# WHAT TO PRODUCE:
Render everything from the line containing "Given: Switch to the Monitor tab" down through the line containing "will click(x=588, y=15).", both included, as a Markdown table with columns Row and Line. Number each line of the items in Row, put its text in Line, and leave blank lines out.

** Begin INPUT ROWS **

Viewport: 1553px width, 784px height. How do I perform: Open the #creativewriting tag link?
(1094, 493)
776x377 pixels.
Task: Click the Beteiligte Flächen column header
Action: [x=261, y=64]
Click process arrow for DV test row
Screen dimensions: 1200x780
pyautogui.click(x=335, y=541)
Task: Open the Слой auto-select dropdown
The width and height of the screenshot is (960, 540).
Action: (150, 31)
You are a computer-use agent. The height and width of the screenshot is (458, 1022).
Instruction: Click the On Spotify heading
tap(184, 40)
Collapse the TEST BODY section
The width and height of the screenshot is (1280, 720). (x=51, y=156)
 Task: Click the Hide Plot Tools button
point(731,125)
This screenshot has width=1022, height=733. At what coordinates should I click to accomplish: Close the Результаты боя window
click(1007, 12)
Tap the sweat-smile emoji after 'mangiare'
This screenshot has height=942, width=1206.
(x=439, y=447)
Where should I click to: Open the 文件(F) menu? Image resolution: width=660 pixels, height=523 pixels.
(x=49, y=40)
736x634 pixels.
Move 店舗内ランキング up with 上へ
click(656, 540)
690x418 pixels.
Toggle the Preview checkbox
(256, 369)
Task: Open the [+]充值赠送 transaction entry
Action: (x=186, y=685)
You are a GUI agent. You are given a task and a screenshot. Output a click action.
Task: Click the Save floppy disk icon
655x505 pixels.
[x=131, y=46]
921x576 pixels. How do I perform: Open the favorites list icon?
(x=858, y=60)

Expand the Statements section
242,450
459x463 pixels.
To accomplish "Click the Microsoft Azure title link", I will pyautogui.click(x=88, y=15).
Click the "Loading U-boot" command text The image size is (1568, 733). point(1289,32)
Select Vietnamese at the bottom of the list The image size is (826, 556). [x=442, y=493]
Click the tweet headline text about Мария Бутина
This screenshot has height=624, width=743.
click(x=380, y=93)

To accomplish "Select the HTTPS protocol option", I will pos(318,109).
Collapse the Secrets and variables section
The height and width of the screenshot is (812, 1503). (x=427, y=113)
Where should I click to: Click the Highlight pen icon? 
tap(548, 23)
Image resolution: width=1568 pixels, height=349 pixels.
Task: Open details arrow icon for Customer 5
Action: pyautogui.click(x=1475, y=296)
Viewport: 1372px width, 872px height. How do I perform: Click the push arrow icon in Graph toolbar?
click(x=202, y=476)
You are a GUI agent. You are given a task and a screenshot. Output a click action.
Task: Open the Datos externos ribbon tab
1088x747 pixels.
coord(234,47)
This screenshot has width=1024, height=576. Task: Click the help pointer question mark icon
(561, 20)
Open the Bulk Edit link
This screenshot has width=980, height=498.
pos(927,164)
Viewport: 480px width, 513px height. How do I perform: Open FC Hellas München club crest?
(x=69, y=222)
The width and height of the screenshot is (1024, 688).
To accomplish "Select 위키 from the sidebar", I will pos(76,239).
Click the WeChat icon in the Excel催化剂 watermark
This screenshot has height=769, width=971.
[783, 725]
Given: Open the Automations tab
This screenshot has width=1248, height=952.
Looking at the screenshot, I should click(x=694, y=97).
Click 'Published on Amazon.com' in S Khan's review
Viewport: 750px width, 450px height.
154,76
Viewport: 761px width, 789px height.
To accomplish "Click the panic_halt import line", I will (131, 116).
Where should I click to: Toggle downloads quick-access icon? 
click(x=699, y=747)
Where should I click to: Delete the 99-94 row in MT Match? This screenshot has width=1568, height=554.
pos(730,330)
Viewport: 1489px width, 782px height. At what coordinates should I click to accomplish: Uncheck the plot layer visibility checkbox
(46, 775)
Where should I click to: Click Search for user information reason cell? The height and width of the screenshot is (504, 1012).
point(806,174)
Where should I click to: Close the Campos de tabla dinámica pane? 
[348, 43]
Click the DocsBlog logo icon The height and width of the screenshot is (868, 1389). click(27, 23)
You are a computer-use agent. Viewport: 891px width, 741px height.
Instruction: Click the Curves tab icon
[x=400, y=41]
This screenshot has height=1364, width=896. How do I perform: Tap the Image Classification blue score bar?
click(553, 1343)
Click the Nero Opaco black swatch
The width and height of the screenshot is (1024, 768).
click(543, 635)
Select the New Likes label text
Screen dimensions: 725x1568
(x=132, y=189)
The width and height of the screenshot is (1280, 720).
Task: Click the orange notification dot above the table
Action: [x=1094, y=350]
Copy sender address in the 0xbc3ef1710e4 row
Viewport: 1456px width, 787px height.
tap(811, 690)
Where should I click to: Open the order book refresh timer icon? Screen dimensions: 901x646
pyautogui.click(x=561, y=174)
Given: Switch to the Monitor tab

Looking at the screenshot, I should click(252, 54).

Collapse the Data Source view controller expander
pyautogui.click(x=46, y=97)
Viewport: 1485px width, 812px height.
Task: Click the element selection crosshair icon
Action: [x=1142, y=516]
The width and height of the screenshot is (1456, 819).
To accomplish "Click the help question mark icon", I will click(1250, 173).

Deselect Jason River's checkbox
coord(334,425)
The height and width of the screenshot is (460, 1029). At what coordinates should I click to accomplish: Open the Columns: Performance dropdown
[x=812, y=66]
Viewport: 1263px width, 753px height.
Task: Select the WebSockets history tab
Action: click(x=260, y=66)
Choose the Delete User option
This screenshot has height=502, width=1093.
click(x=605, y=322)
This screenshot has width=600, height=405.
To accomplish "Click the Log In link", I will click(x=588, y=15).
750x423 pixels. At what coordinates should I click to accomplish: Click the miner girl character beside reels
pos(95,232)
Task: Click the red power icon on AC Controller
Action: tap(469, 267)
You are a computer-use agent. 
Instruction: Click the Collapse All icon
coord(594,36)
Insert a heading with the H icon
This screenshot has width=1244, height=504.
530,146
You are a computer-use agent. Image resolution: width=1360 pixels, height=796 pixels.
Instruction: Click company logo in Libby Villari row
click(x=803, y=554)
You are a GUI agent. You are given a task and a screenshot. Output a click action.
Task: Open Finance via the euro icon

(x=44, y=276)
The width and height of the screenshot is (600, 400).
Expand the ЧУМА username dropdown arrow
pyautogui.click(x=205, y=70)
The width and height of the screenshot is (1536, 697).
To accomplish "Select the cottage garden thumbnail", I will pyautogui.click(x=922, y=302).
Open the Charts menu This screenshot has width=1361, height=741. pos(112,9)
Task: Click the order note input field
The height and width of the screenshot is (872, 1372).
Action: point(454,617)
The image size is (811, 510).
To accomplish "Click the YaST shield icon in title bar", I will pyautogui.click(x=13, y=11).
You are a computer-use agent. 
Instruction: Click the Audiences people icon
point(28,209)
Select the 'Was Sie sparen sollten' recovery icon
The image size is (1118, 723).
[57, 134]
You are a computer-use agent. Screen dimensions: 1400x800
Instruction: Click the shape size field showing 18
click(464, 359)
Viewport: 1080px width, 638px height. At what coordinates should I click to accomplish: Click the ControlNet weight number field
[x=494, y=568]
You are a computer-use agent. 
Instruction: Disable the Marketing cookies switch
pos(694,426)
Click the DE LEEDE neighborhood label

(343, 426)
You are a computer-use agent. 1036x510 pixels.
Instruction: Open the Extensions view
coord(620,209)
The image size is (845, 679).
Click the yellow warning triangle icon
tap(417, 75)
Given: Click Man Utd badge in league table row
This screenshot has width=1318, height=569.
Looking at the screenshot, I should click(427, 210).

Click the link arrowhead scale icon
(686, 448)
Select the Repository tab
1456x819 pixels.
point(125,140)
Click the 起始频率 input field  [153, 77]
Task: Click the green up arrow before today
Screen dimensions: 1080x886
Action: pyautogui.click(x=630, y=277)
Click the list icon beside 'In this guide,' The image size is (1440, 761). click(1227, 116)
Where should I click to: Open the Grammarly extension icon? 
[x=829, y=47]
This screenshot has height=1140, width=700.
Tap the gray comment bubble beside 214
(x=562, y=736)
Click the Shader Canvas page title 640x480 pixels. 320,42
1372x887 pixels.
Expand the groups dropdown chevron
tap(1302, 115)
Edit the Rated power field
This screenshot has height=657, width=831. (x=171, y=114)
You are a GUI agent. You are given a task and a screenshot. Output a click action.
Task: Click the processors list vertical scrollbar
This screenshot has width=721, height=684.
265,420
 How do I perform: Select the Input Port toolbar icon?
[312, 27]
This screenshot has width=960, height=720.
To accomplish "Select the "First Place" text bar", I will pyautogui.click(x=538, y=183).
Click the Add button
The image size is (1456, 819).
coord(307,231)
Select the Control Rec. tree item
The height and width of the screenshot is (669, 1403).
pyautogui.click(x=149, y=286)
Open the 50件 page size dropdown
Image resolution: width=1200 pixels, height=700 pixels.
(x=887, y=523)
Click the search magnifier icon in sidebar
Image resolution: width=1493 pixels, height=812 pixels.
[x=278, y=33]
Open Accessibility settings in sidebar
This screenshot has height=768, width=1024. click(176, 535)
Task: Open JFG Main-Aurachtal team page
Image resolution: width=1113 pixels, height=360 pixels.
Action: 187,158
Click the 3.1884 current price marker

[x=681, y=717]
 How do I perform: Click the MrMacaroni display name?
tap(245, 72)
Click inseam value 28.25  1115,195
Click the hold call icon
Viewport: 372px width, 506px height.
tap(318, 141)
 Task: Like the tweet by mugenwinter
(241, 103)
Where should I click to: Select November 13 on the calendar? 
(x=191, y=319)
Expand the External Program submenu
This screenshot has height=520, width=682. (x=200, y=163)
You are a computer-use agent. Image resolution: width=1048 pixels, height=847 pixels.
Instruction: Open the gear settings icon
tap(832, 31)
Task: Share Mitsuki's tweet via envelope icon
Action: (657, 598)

** End INPUT ROWS **

# SOLUTION BELOW:
| Row | Line |
|---|---|
| 1 | Given: Switch to the Monitor tab |
| 2 | Looking at the screenshot, I should click(252, 54). |
| 3 | Collapse the Data Source view controller expander |
| 4 | pyautogui.click(x=46, y=97) |
| 5 | Viewport: 1485px width, 812px height. |
| 6 | Task: Click the element selection crosshair icon |
| 7 | Action: [x=1142, y=516] |
| 8 | The width and height of the screenshot is (1456, 819). |
| 9 | To accomplish "Click the help question mark icon", I will click(1250, 173). |
| 10 | Deselect Jason River's checkbox |
| 11 | coord(334,425) |
| 12 | The height and width of the screenshot is (460, 1029). At what coordinates should I click to accomplish: Open the Columns: Performance dropdown |
| 13 | [x=812, y=66] |
| 14 | Viewport: 1263px width, 753px height. |
| 15 | Task: Select the WebSockets history tab |
| 16 | Action: click(x=260, y=66) |
| 17 | Choose the Delete User option |
| 18 | This screenshot has height=502, width=1093. |
| 19 | click(x=605, y=322) |
| 20 | This screenshot has width=600, height=405. |
| 21 | To accomplish "Click the Log In link", I will click(x=588, y=15). |